キャンプ・ハンセンと隣接するキャンプ・シュワブを合わせると普天間が15個入る面積がある。そこの最適な位置に滑走路を移し、兵舎などは訓練の妨げにならないところに建て直せばいい、というものでした。これなら米軍基地内に普天間飛行場を埋め込む考え方ですから、新たな基地が出現するわけでもなく、沖縄県民の理解も得られるだろうと思いました。
――日米首脳会談後、96年8月には、本格的なハンセン移設案をまとめたんですよね。
まずは短期間でシュワブのほうに50機ほどのヘリが入る仮のヘリベースを造り、ただちに普天間を閉鎖し、危険性を除去する。本格的な移設先は、やはりハンセンの陸上部、一番南の海兵隊隊舎地区が最適だとなりました。恩納岳にぶつかることもなく、滑走路の長さも取れるし、民家の上もほとんど飛ばない。実は2009年ごろですが、海兵隊隊舎の地下に沖縄戦終盤に米海軍が造ったチム飛行場跡があることが分かったのです。戦時中の米軍も私と同じ考え方で最適な場所に飛行場を建設していた。軍事的合理性があるということです。ところが、当時の防衛庁の官僚はハンセンの「空き地」に飛行場をはめ込む発想しかなく、演習場の真ん中に滑走路を描き、「それでは訓練ができない」と米国側から一蹴されていたことが、後になって分かりました。

#### [元データ]
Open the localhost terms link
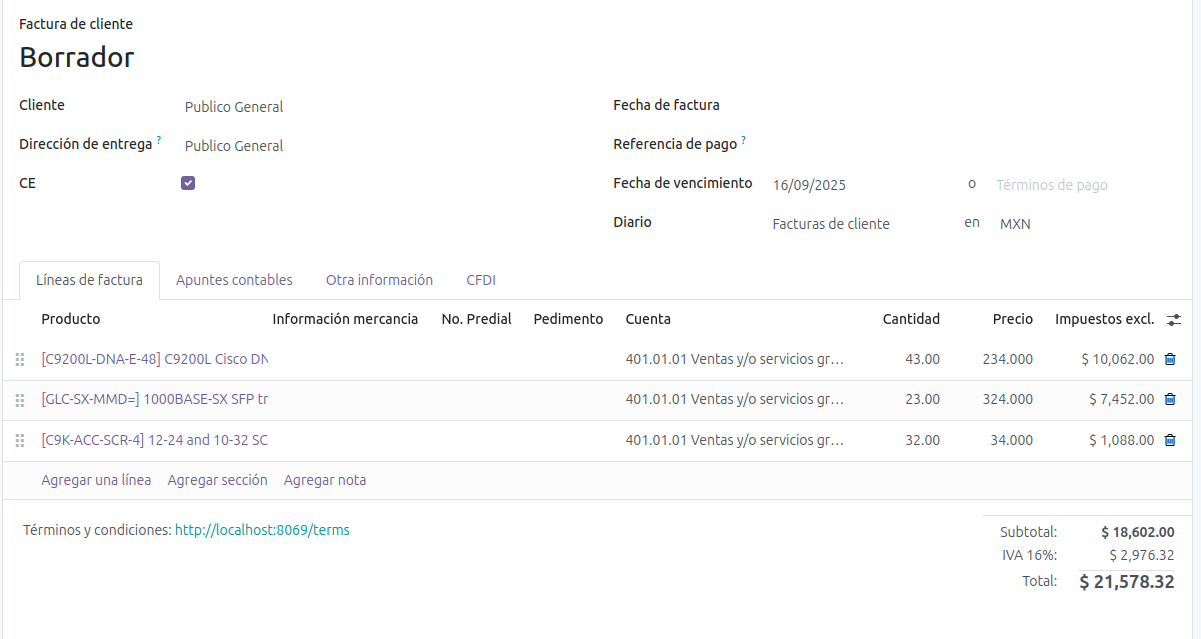 (262, 530)

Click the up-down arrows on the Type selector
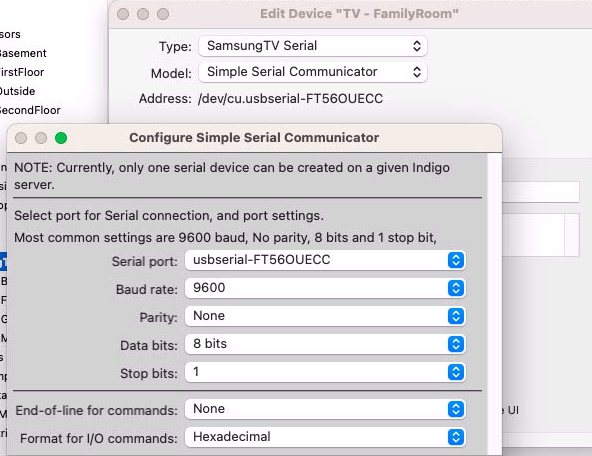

#### [作業指示 A]
対象文章によると、キャンプ・ハンセンとキャンプ・シュワブを合わせた面積は、普天間がいくつ入る広さですか。
#### [作業指示 B]
対象文章から、「キャンプ・ハンセンと隣接する」から「得られるだろうと思いました。」までの部分をそのまま抜き出してください。
#### [作業指示 C]
対象文章で、ハンセンの陸上部の一番南の海兵隊隊舎地区が本格的な移設先に最適とされた根拠として、どんな点が述べられていますか。すべて挙げてください。

#### [回答 A]
普天間が15個入る広さです。

#### [回答 B]
キャンプ・ハンセンと隣接するキャンプ・シュワブを合わせると普天間が15個入る面積がある。そこの最適な位置に滑走路を移し、兵舎などは訓練の妨げにならないところに建て直せばいい、というものでした。これなら米軍基地内に普天間飛行場を埋め込む考え方ですから、新たな基地が出現するわけでもなく、沖縄県民の理解も得られるだろうと思いました。

#### [回答 C]
- 恩納岳にぶつからない
- 滑走路の長さが取れる
- 民家の上をほとんど飛ばない